=== DIRECTION ===
Rewrite the reply on play versus productivity, everything from "But I am wondering" down to "to establish identity.", putting "selfhood" in place of each "identity".

[-empyre-] playing vs productivity (and what does it has to do with videogames?)
davin heckman
davinheckman at gmail.com
Sat Dec 4 02:41:25 EST 2010
Julian,
Sorry for the abbreviated reply. I am about to leave town for a spell.
But I think I was being sloppy when I said that culture would become
unrecognizable. I think, we might arrive at a point, where, from
where we are sitting now, subjectivity might seem strange and alien.
But I am wondering if there is a kernel of social production that
tends to repeat itself across widely different paradigms of
interaction. I think that play can take on many appearances, but shed
light on some deep bundle of consistencies which we call the human.
Stiegler, in his discussion of the default, characterizes human being
as being without essence, and from there, the process of consciousness
seems to struggle with that reality through a multitude of
supplementary approaches. Psychologically, you could position this
sort of insight at the absent core of identity, which motivates the
wide range of individual and social behaviors to establish identity.
I am less interested in the lack of essence than I am with the various
ways that we are preoccupied with finding workable structures of
meaning for existence, be they social, creative, theological,
philosophical, etc. And I wonder what life would be like when that is
truly taken away.... abjection? I am thinking, in particular, of the
flashes of abjection that cling to people who experience various forms
of desolation, and would assert that unsustainable societies, if their
form is to be maintained through coercive, external means, would
create the conditions for such a widespread psychic transformation in
which people could be fully instrumentalized. I would hope that no
such thing is possible, but sometimes I look at the world and at
history, and think that we've come pretty close to it.
I will try to circle back to your comment and try to respond more
fittingly when I can.
Davin
2010/12/3 Julian Raul Kücklich <julian at kuecklich.de>:
> Hi Davin,
>
> I agree with your analysis: outsourcing work to players is not only
> economically but also socially unsustainable. However, I am not sure people
> will opt out of this system even if they are aware of its exploitative
> character. If we look at social networking behemoths such as facebook, it
> seems evident that users are engaged in a form of affective labour, which is
> both narcissistically gratifying, and self-exploitative. This double bind is
> characteristic for the forms of "free labour" investigated by people like
> Tiziana Terranova, and seems increasingly hard to break in societies which
> increasingly rely on computer-mediated communication.
>
> Does that mean "human culture will have to be altered in such a fundamental
> way that it will become unrecognizable"? Not sure. First of all, we are all
> agents of change, be it willingly or unwillingly, so whatever results from
> these transformations will still be recognizable as a form of culture. I
> think we must recognize that everyone who participates in any kind of social
> discourse (including the members of this list) is also involved in the
> production of subjectivity. In my recent research, I have been trying to
> conceptualize this is in Deleuze and Guattari's terms as a form of machinic
> (or algorithmic) subjectivity. Alternatively, this could be seen as a way of
> "reassembling the social" (Latour) which grants non-human actors much
> greater agency.

=== GIVEN INFORMATION ===
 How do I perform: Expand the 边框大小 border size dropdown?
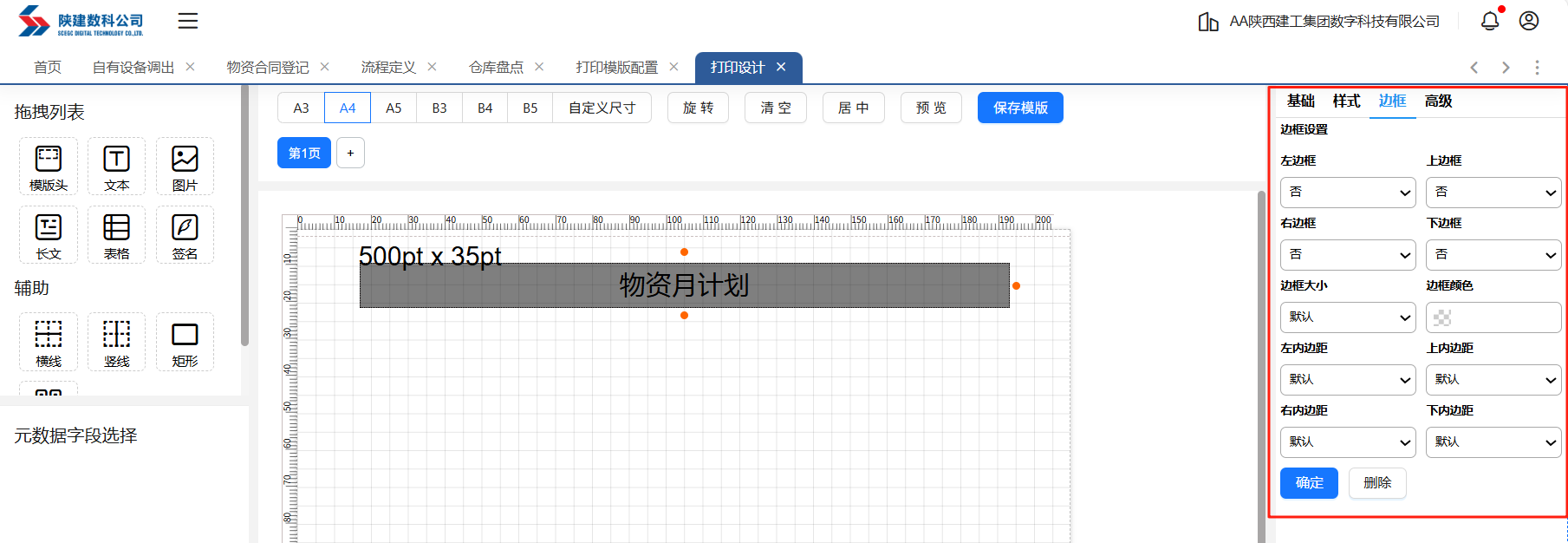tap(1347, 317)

--

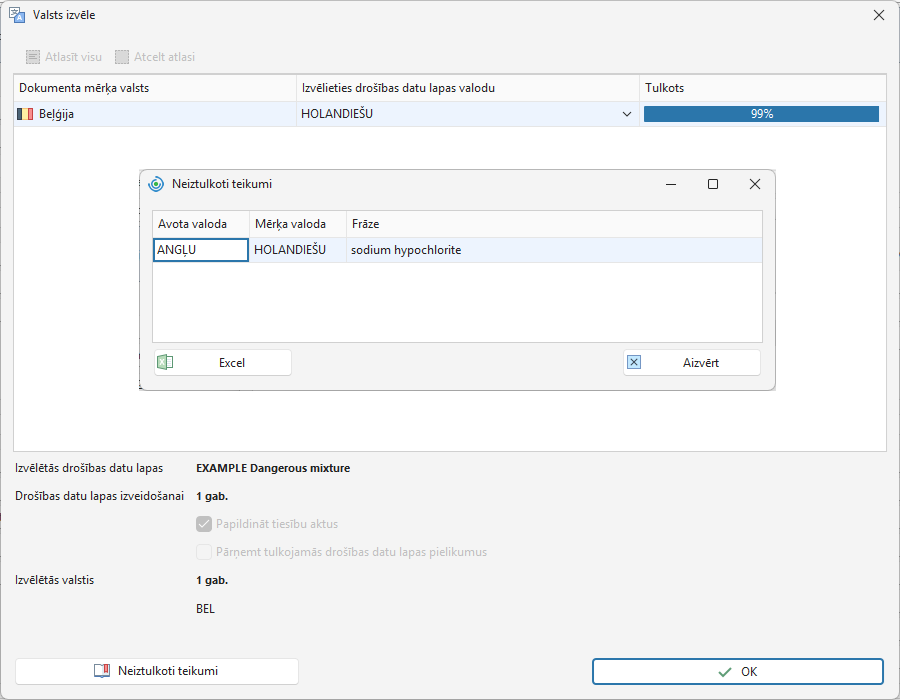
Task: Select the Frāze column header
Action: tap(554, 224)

=== EXPECTED OUTPUT ===
But I am wondering if there is a kernel of social production that
tends to repeat itself across widely different paradigms of
interaction. I think that play can take on many appearances, but shed
light on some deep bundle of consistencies which we call the human.
Stiegler, in his discussion of the default, characterizes human being
as being without essence, and from there, the process of consciousness
seems to struggle with that reality through a multitude of
supplementary approaches. Psychologically, you could position this
sort of insight at the absent core of selfhood, which motivates the
wide range of individual and social behaviors to establish selfhood.